악성 PDF 파일을 배포하는 웹 페이지 10만 곳 이상 생성돼
출처 : https://blog.alyac.co.kr/3703
해커들이 정식 구글 사이트로 위장하고 사용자들에게 RAT을 설치하는 페이지로 유인하기 위해 검색 엔진을 오염시키고 있는 것으로 나타났습니다. 이 공격은 인보이스, 템플릿, 설문지, 영수증 등 기업용 문서 양식에 대한 검색 결과를 악용하며 악성 문서 템플릿을 다운로드하는 사용자는 자신도 모르는 사이 악성코드를 호스팅하는 악성 웹사이트로 이동됩니다.
SolarMarker로 알려진 .NET 기반 RAT이 피해자의 컴퓨터에 설치 및 활성화되면, 공격자들은 감염된 시스템에 명령을 전송하고 랜섬웨어, 크리덴셜 스틸러, 뱅킹 트로이목마, RAT 등 추가 악성코드를 업로드할 수 있습니다.

### [답할 문항]
a) 본문에서 "해커들이 정식 구글 사이트로"로 시작하는 단락을 핵심 사실은 살려 더 짧게 줄여 주세요.
b) 본문 가운데 "악성 PDF 파일을 배포하는"에서 시작해 "악성 웹사이트로 이동됩니다."까지 이어지는 부분을 그대로 옮겨 적으세요.

### [원본 자료]
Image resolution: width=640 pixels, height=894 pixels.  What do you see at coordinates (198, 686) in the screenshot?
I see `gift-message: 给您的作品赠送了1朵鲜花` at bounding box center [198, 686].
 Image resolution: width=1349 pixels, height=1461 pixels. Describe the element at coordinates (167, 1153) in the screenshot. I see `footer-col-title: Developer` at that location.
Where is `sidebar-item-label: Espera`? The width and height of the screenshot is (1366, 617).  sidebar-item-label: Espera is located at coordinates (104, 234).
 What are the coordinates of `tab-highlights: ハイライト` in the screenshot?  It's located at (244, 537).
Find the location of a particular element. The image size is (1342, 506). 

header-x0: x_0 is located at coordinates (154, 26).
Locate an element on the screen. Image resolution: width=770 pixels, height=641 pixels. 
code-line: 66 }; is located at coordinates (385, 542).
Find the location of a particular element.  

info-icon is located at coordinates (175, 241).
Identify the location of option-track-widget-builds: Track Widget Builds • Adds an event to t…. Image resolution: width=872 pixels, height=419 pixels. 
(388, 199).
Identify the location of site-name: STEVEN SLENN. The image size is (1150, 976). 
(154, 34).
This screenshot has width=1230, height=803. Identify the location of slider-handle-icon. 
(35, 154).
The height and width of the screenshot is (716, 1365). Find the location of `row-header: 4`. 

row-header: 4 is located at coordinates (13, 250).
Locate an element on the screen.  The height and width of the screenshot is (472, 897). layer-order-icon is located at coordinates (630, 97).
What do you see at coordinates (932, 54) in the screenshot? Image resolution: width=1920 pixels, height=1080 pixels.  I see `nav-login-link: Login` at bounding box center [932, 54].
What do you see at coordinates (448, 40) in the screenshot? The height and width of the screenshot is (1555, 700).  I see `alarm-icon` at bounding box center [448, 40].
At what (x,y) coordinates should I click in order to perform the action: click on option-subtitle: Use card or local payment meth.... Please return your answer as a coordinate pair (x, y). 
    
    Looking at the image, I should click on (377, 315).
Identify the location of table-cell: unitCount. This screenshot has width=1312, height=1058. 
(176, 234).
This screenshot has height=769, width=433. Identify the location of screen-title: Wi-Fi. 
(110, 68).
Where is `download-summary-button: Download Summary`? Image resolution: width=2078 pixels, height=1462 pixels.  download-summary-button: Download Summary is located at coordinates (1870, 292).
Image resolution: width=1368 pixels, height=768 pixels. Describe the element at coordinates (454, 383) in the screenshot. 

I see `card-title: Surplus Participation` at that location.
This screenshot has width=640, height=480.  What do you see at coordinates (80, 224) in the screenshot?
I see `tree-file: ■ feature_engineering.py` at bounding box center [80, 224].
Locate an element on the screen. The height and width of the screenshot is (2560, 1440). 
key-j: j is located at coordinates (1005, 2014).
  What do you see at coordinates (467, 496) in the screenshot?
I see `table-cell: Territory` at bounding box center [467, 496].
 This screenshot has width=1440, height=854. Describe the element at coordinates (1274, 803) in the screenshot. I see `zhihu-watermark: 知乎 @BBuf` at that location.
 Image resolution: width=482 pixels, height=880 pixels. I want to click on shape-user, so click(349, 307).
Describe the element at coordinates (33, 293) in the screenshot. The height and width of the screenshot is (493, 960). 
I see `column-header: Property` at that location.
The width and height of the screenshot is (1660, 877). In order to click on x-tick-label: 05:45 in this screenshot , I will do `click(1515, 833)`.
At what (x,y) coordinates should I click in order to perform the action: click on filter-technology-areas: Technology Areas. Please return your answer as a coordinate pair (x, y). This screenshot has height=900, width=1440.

### [문항별 답안]
a) 해커들은 검색 엔진을 오염시키고 정식 구글 사이트로 위장해 사용자를 RAT 설치 페이지로 유인합니다. 인보이스, 템플릿, 설문지, 영수증 등 기업용 문서 양식 검색 결과를 악용합니다. 악성 문서 템플릿을 내려받은 사용자는 모르는 사이 악성코드를 호스팅하는 웹사이트로 이동됩니다.

b)
악성 PDF 파일을 배포하는 웹 페이지 10만 곳 이상 생성돼
출처 : https://blog.alyac.co.kr/3703
해커들이 정식 구글 사이트로 위장하고 사용자들에게 RAT을 설치하는 페이지로 유인하기 위해 검색 엔진을 오염시키고 있는 것으로 나타났습니다. 이 공격은 인보이스, 템플릿, 설문지, 영수증 등 기업용 문서 양식에 대한 검색 결과를 악용하며 악성 문서 템플릿을 다운로드하는 사용자는 자신도 모르는 사이 악성코드를 호스팅하는 악성 웹사이트로 이동됩니다.